Doch dann fassten klevere Geologen und Geophysiker die Beobachtungen in Ozeanen, an Kontinentalrändern und in aktiven Bergketten zu einer umfassenden Theorie zusammen, der heute allgemein anerkannten Theorie der Plattentektonik (Dewey & Bird 1970, Pitman & Talvany 1972, Le Pichon et al. 1973). Diese Theorie (und heutiges Paradigma, d.h. vorwiegende Schulmeinung) postuliert ein dynamisches Modell von Erdplatten mit kontinentaler und ozeanischer Lithosphäre. Beim Auseinanderdriften der Platten steigt an den ozeanischen Rücken Magma auf und bildet neue ozeanische Lithosphäre (solide Erdkruste und oberer Erdmantel). Treffen zwei Platten aufeinander, so sinkt eine der beiden unter die andere Platte ab (Subduktion). An der Naht zwischen den beiden bildet sich ein Orogen, also ein Faltengebirge.
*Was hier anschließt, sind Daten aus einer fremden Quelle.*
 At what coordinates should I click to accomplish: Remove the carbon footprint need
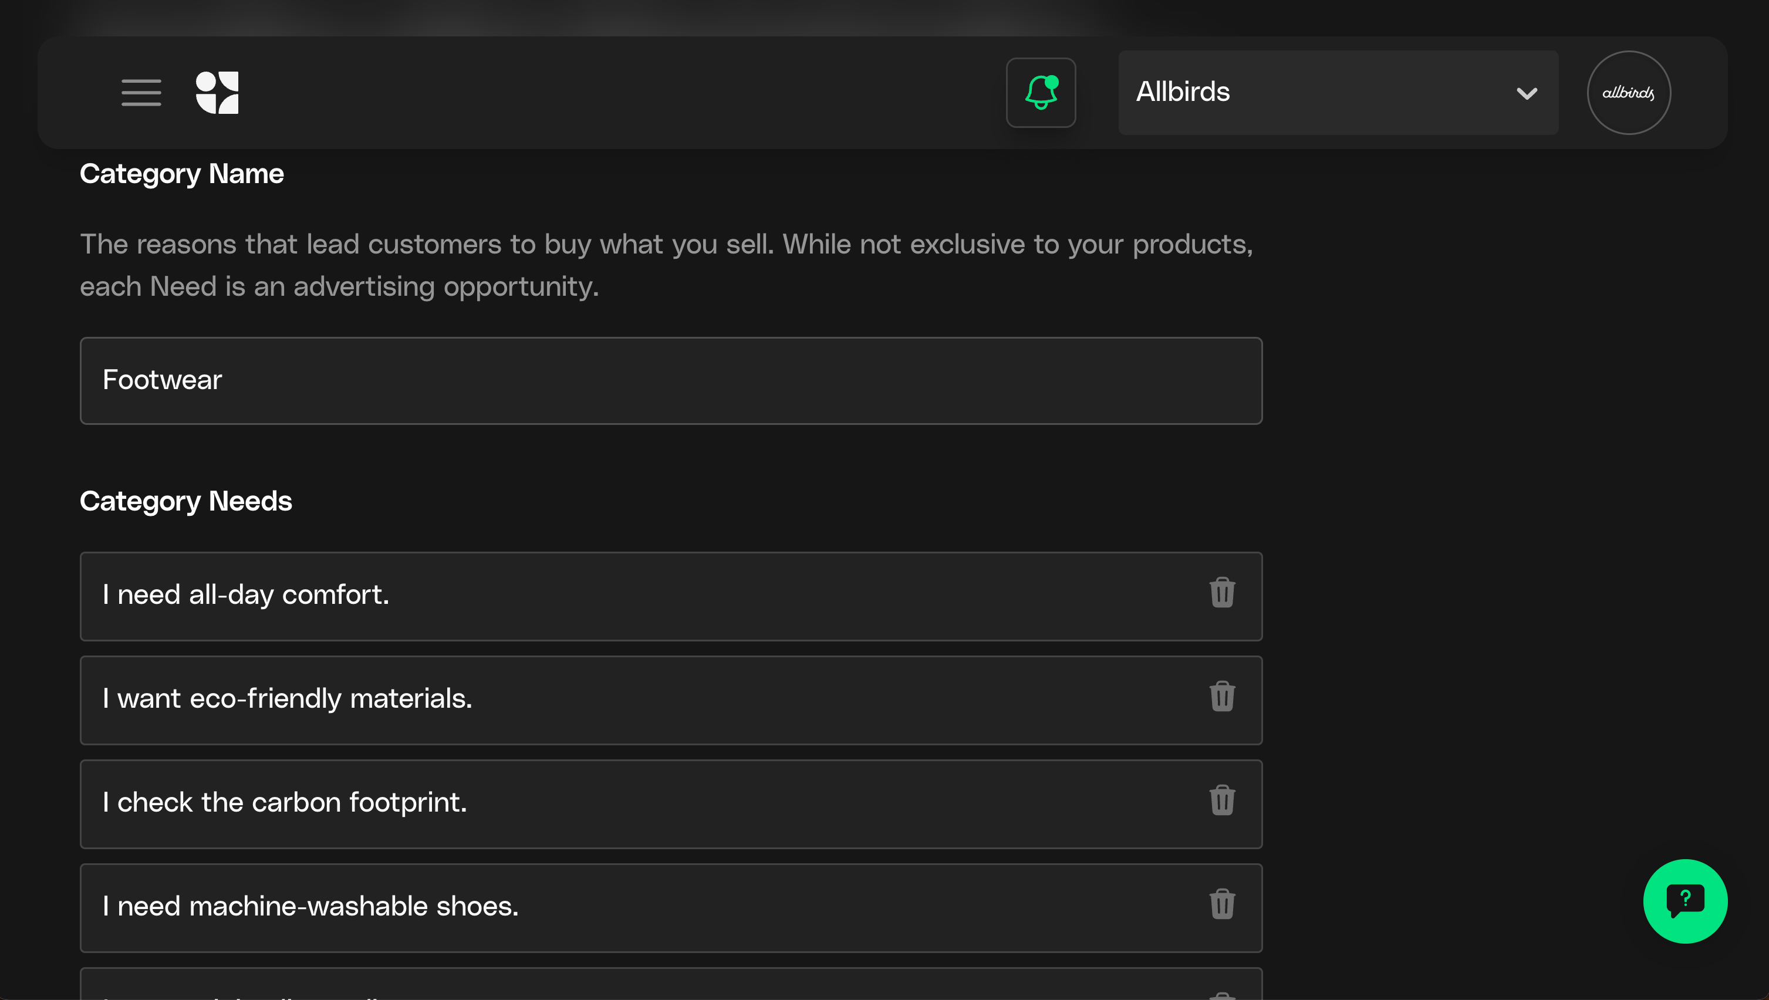click(x=1222, y=800)
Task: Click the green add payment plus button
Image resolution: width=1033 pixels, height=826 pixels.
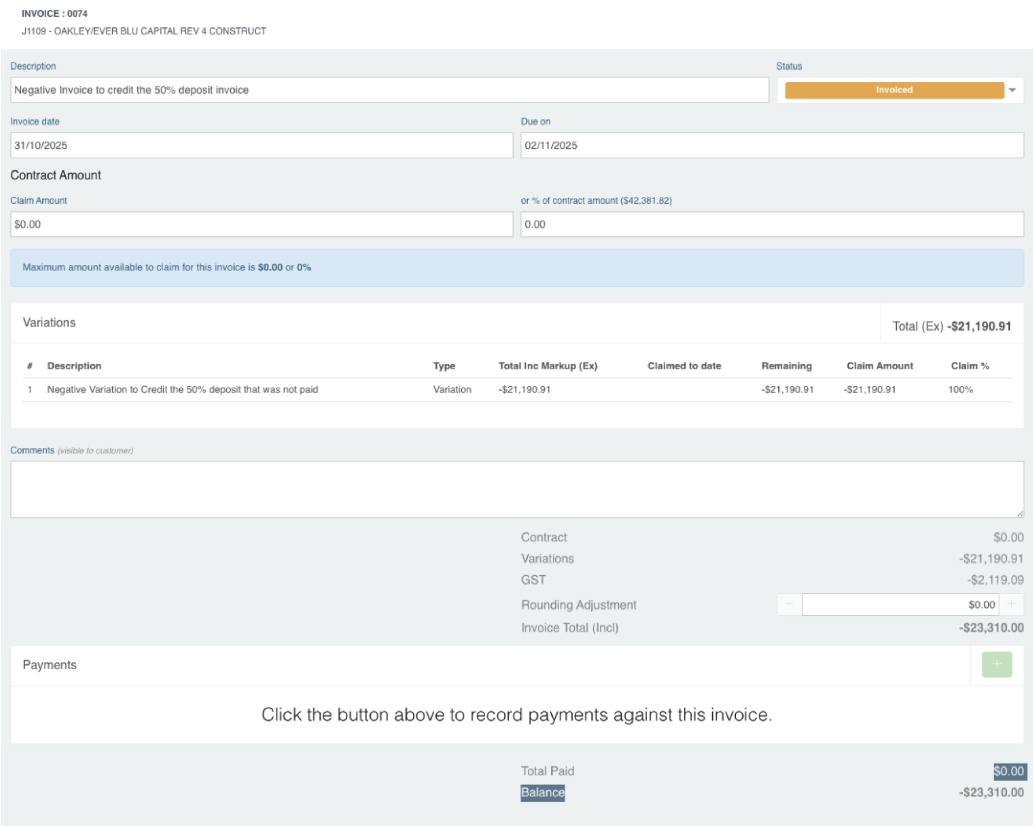Action: pyautogui.click(x=997, y=664)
Dieses neue Paradigma erklärt die meisten an der Erdoberfläche und in Bohrungen beobachteten, oder durch geophysikalische Methoden gemessenen geologischen Erscheinungen (Abbildung 1). Die Bildung der Alpen, aber auch die Öffnung des Rheintalgrabens und die Verfaltung der Sedimentschichten unter dem Pariser Becken (Loup & Wildi 1994) erklären sich durch die Kollision zwischen der afrikanischen und der europäischen Platte.
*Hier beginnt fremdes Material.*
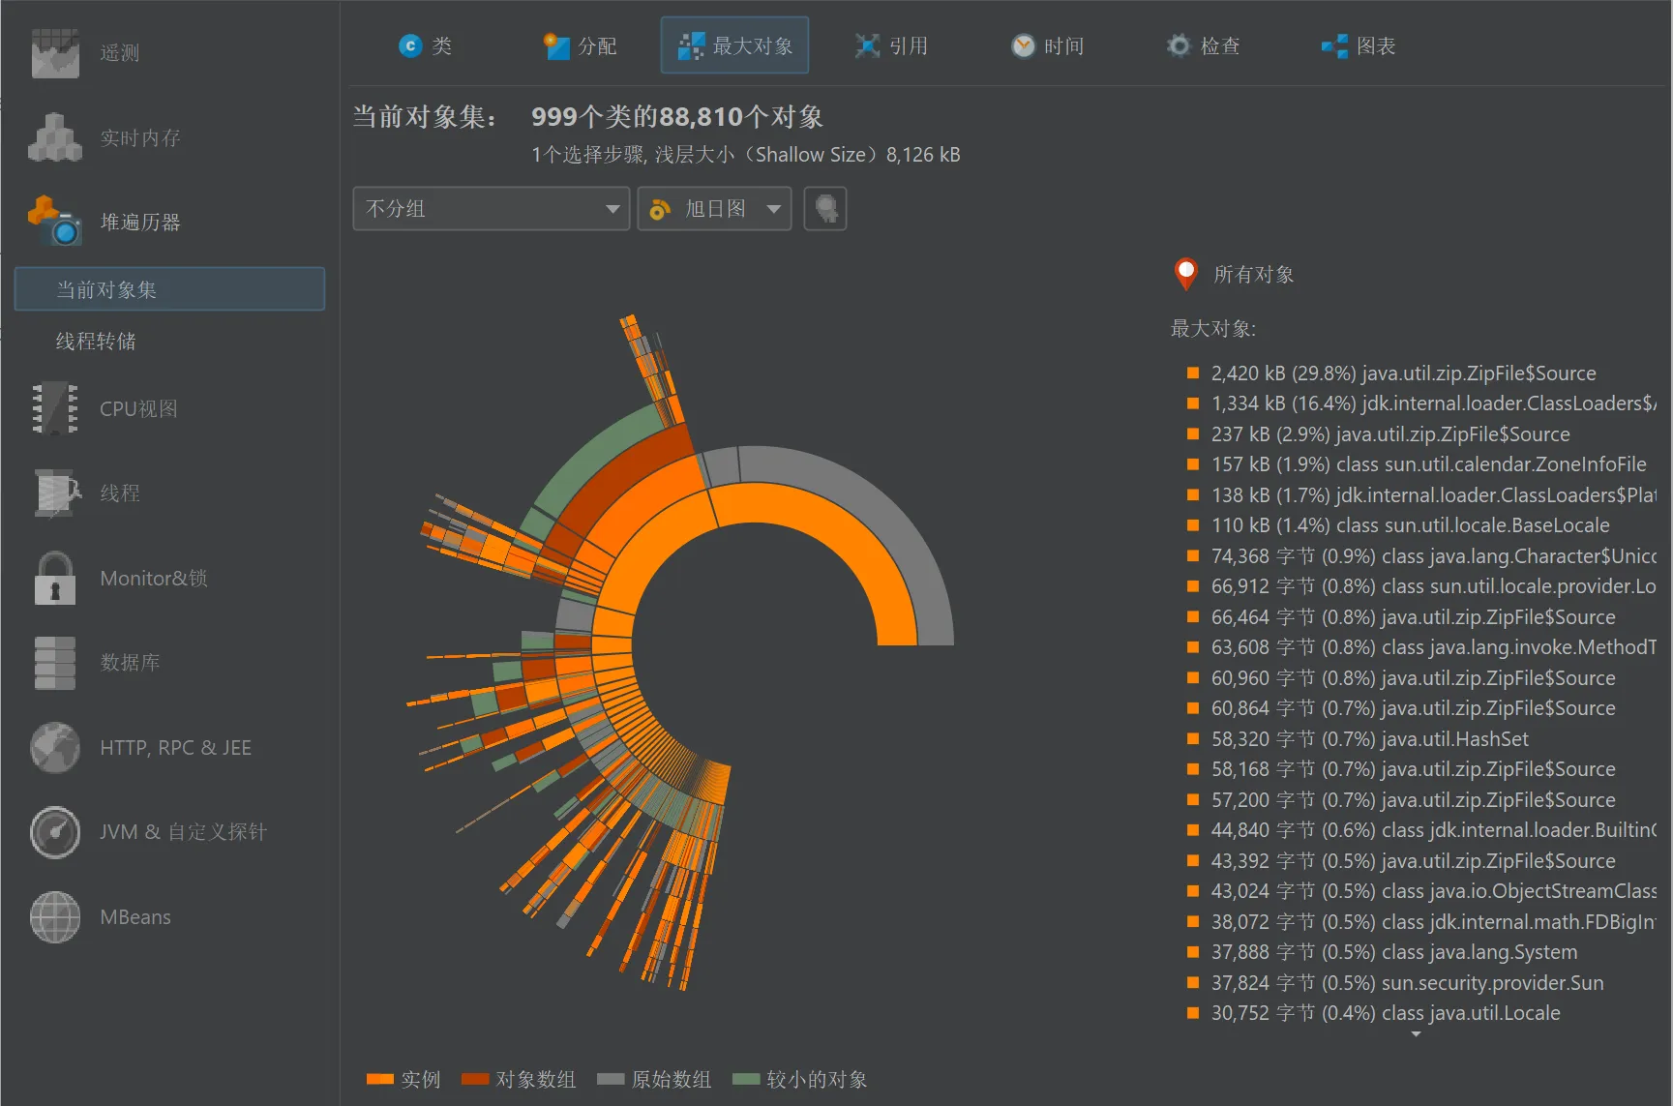Open the 旭日图 chart type dropdown
This screenshot has height=1106, width=1673.
coord(714,208)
Direkt aus den Erkenntnissen der Plattentektonik entstand der von den USA initierte Subseabed disposal program plan (Sandia Labs. 1980, Buser & Wildi 1981). Dieses Programm sah vor, radioaktive Abfälle im Zentrum der durch das Auseinanderdriften der Kontinente entstandenen Ozeanböden zu lagern, indem man die Abfallbehälter in die weichen Sedimente einsinken liess. Das Projekt war eine direkte Folge der neuen Lehrmeinung. Das Projekt hatte allerdings ein kurzes Leben, denn schon bald stiessen die Wissenschaftler auf Spuren welche besagten, dass die Klimawechsel in den vergangenen zwei Millionen Jahren mehrfach zu starken Schwankungen der Meeresströmungen geführt hatten und dadurch auch zur Abtragung solcher ozeanischer Sedimente. Es bestand also die Gefahr, dass einmal vergrabene Abfälle wieder an die Oberfläche gelangen. Mit der US-amerikanischen Gesetzgebung (Nuclear Waste Policy Act) von 1982 wurde das Sub-seabed disposal project eingestellt (Bala 2014).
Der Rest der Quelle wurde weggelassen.